[INFORMATION GIVEN]:
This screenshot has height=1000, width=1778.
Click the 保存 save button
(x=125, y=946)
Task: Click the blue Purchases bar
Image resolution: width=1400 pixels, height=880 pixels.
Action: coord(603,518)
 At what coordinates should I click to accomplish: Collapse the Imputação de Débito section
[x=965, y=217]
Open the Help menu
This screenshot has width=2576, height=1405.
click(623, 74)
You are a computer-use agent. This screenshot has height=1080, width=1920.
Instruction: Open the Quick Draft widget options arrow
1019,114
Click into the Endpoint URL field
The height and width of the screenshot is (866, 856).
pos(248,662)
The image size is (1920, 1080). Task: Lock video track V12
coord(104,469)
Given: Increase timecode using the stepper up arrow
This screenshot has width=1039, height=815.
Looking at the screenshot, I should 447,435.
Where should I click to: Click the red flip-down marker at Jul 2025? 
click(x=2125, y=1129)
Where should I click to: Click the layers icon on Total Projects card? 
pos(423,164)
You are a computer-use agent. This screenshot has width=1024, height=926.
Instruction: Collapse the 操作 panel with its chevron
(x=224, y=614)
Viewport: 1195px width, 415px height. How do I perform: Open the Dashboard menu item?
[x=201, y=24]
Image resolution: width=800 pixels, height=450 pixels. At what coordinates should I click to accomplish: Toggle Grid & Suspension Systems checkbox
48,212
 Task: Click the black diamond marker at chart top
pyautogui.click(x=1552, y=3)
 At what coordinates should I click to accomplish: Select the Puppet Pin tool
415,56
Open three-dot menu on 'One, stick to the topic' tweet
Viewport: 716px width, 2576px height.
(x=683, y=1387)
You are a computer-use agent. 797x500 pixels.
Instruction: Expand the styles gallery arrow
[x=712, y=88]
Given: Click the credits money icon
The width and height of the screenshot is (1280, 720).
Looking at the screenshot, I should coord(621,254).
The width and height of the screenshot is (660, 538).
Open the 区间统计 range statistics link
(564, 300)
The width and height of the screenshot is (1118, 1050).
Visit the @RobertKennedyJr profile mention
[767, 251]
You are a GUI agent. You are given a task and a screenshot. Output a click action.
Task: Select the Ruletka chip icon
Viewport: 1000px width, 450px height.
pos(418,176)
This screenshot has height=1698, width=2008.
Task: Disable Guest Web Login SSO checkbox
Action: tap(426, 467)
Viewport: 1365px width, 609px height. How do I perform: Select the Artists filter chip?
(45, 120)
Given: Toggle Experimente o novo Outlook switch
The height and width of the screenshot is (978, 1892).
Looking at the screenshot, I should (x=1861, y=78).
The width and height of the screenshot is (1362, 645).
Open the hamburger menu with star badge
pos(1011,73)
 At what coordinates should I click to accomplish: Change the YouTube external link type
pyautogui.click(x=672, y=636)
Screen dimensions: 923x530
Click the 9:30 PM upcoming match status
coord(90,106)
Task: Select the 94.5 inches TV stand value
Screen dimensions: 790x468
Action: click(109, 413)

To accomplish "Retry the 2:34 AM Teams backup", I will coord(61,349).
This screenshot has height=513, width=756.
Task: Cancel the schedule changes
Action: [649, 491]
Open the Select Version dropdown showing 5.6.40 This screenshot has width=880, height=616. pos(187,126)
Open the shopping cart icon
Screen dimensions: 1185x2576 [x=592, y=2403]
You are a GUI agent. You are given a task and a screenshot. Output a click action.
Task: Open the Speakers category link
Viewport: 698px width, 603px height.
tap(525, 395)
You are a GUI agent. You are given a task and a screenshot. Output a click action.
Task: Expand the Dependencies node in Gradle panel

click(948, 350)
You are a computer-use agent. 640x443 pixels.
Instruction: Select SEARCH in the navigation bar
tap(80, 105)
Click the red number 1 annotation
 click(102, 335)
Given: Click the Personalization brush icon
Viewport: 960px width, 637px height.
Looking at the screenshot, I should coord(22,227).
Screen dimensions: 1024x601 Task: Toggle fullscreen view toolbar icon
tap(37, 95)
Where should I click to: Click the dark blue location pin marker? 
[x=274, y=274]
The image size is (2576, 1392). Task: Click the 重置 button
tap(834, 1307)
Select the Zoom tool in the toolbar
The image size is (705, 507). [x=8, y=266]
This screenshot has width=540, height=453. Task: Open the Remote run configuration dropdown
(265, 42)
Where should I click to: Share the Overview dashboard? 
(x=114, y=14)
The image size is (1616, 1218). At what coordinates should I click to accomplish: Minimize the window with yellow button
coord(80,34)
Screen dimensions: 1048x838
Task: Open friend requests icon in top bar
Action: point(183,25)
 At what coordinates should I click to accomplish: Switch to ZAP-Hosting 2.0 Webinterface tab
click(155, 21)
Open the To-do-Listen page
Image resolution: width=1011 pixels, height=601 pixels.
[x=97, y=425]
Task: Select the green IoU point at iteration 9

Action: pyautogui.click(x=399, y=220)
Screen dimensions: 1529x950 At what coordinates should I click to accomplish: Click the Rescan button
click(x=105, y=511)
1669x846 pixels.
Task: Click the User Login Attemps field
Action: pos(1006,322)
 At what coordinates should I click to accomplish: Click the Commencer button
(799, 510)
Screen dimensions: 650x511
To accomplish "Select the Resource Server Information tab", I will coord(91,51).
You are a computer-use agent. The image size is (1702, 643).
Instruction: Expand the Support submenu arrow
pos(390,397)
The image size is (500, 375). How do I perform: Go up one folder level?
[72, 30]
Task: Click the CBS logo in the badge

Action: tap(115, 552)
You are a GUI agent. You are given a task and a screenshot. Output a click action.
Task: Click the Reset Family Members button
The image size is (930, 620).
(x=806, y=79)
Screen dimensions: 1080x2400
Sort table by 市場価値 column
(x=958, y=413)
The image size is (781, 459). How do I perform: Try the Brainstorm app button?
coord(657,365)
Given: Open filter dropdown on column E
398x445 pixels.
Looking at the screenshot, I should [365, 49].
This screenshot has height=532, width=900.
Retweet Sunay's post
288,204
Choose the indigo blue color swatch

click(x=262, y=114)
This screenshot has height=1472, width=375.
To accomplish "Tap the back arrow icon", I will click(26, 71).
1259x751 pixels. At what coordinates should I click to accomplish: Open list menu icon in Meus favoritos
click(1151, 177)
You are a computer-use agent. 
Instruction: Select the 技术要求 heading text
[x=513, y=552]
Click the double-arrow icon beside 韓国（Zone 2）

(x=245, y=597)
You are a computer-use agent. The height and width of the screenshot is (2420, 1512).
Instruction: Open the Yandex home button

[PROBLEM TO SOLVE]: Revise the lines above by swapping every occurrence of "computer-use agent" for "GUI automation agent", leaving all other text unchanged.

[THE RESPONSE]:
This screenshot has height=1000, width=1778.
Click the 保存 save button
(x=125, y=946)
Task: Click the blue Purchases bar
Image resolution: width=1400 pixels, height=880 pixels.
Action: coord(603,518)
 At what coordinates should I click to accomplish: Collapse the Imputação de Débito section
[x=965, y=217]
Open the Help menu
This screenshot has width=2576, height=1405.
click(623, 74)
You are a GUI automation agent. This screenshot has height=1080, width=1920.
Instruction: Open the Quick Draft widget options arrow
1019,114
Click into the Endpoint URL field
The height and width of the screenshot is (866, 856).
pos(248,662)
The image size is (1920, 1080). Task: Lock video track V12
coord(104,469)
Given: Increase timecode using the stepper up arrow
This screenshot has width=1039, height=815.
Looking at the screenshot, I should 447,435.
Where should I click to: Click the red flip-down marker at Jul 2025? 
click(x=2125, y=1129)
Where should I click to: Click the layers icon on Total Projects card? 
pos(423,164)
You are a GUI automation agent. This screenshot has width=1024, height=926.
Instruction: Collapse the 操作 panel with its chevron
(x=224, y=614)
Viewport: 1195px width, 415px height. How do I perform: Open the Dashboard menu item?
[x=201, y=24]
Image resolution: width=800 pixels, height=450 pixels. At what coordinates should I click to accomplish: Toggle Grid & Suspension Systems checkbox
48,212
 Task: Click the black diamond marker at chart top
pyautogui.click(x=1552, y=3)
 At what coordinates should I click to accomplish: Select the Puppet Pin tool
415,56
Open three-dot menu on 'One, stick to the topic' tweet
Viewport: 716px width, 2576px height.
(x=683, y=1387)
You are a GUI automation agent. 797x500 pixels.
Instruction: Expand the styles gallery arrow
[x=712, y=88]
Given: Click the credits money icon
The width and height of the screenshot is (1280, 720).
Looking at the screenshot, I should coord(621,254).
The width and height of the screenshot is (660, 538).
Open the 区间统计 range statistics link
(564, 300)
The width and height of the screenshot is (1118, 1050).
Visit the @RobertKennedyJr profile mention
[767, 251]
You are a GUI agent. You are given a task and a screenshot. Output a click action.
Task: Select the Ruletka chip icon
Viewport: 1000px width, 450px height.
pos(418,176)
This screenshot has height=1698, width=2008.
Task: Disable Guest Web Login SSO checkbox
Action: tap(426, 467)
Viewport: 1365px width, 609px height. How do I perform: Select the Artists filter chip?
(45, 120)
Given: Toggle Experimente o novo Outlook switch
The height and width of the screenshot is (978, 1892).
Looking at the screenshot, I should (x=1861, y=78).
The width and height of the screenshot is (1362, 645).
Open the hamburger menu with star badge
pos(1011,73)
 At what coordinates should I click to accomplish: Change the YouTube external link type
pyautogui.click(x=672, y=636)
Screen dimensions: 923x530
Click the 9:30 PM upcoming match status
coord(90,106)
Task: Select the 94.5 inches TV stand value
Screen dimensions: 790x468
Action: click(109, 413)

To accomplish "Retry the 2:34 AM Teams backup", I will coord(61,349).
This screenshot has height=513, width=756.
Task: Cancel the schedule changes
Action: [649, 491]
Open the Select Version dropdown showing 5.6.40 This screenshot has width=880, height=616. pos(187,126)
Open the shopping cart icon
Screen dimensions: 1185x2576 [x=592, y=2403]
You are a GUI agent. You are given a task and a screenshot. Output a click action.
Task: Open the Speakers category link
Viewport: 698px width, 603px height.
tap(525, 395)
You are a GUI agent. You are given a task and a screenshot. Output a click action.
Task: Expand the Dependencies node in Gradle panel

click(948, 350)
You are a GUI automation agent. 640x443 pixels.
Instruction: Select SEARCH in the navigation bar
tap(80, 105)
Click the red number 1 annotation
 click(102, 335)
Given: Click the Personalization brush icon
Viewport: 960px width, 637px height.
Looking at the screenshot, I should coord(22,227).
Screen dimensions: 1024x601 Task: Toggle fullscreen view toolbar icon
tap(37, 95)
Where should I click to: Click the dark blue location pin marker? 
[x=274, y=274]
The image size is (2576, 1392). Task: Click the 重置 button
tap(834, 1307)
Select the Zoom tool in the toolbar
The image size is (705, 507). [x=8, y=266]
This screenshot has width=540, height=453. Task: Open the Remote run configuration dropdown
(265, 42)
Where should I click to: Share the Overview dashboard? 
(x=114, y=14)
The image size is (1616, 1218). At what coordinates should I click to accomplish: Minimize the window with yellow button
coord(80,34)
Screen dimensions: 1048x838
Task: Open friend requests icon in top bar
Action: point(183,25)
 At what coordinates should I click to accomplish: Switch to ZAP-Hosting 2.0 Webinterface tab
click(155, 21)
Open the To-do-Listen page
Image resolution: width=1011 pixels, height=601 pixels.
[x=97, y=425]
Task: Select the green IoU point at iteration 9

Action: pyautogui.click(x=399, y=220)
Screen dimensions: 1529x950 At what coordinates should I click to accomplish: Click the Rescan button
click(x=105, y=511)
1669x846 pixels.
Task: Click the User Login Attemps field
Action: pos(1006,322)
 At what coordinates should I click to accomplish: Click the Commencer button
(799, 510)
Screen dimensions: 650x511
To accomplish "Select the Resource Server Information tab", I will coord(91,51).
You are a GUI automation agent. The image size is (1702, 643).
Instruction: Expand the Support submenu arrow
pos(390,397)
The image size is (500, 375). How do I perform: Go up one folder level?
[72, 30]
Task: Click the CBS logo in the badge

Action: tap(115, 552)
You are a GUI agent. You are given a task and a screenshot. Output a click action.
Task: Click the Reset Family Members button
The image size is (930, 620).
(x=806, y=79)
Screen dimensions: 1080x2400
Sort table by 市場価値 column
(x=958, y=413)
The image size is (781, 459). How do I perform: Try the Brainstorm app button?
coord(657,365)
Given: Open filter dropdown on column E
398x445 pixels.
Looking at the screenshot, I should [365, 49].
This screenshot has height=532, width=900.
Retweet Sunay's post
288,204
Choose the indigo blue color swatch

click(x=262, y=114)
This screenshot has height=1472, width=375.
To accomplish "Tap the back arrow icon", I will click(26, 71).
1259x751 pixels. At what coordinates should I click to accomplish: Open list menu icon in Meus favoritos
click(1151, 177)
You are a GUI automation agent. 
Instruction: Select the 技术要求 heading text
[x=513, y=552]
Click the double-arrow icon beside 韓国（Zone 2）

(x=245, y=597)
You are a GUI automation agent. The height and width of the screenshot is (2420, 1512).
Instruction: Open the Yandex home button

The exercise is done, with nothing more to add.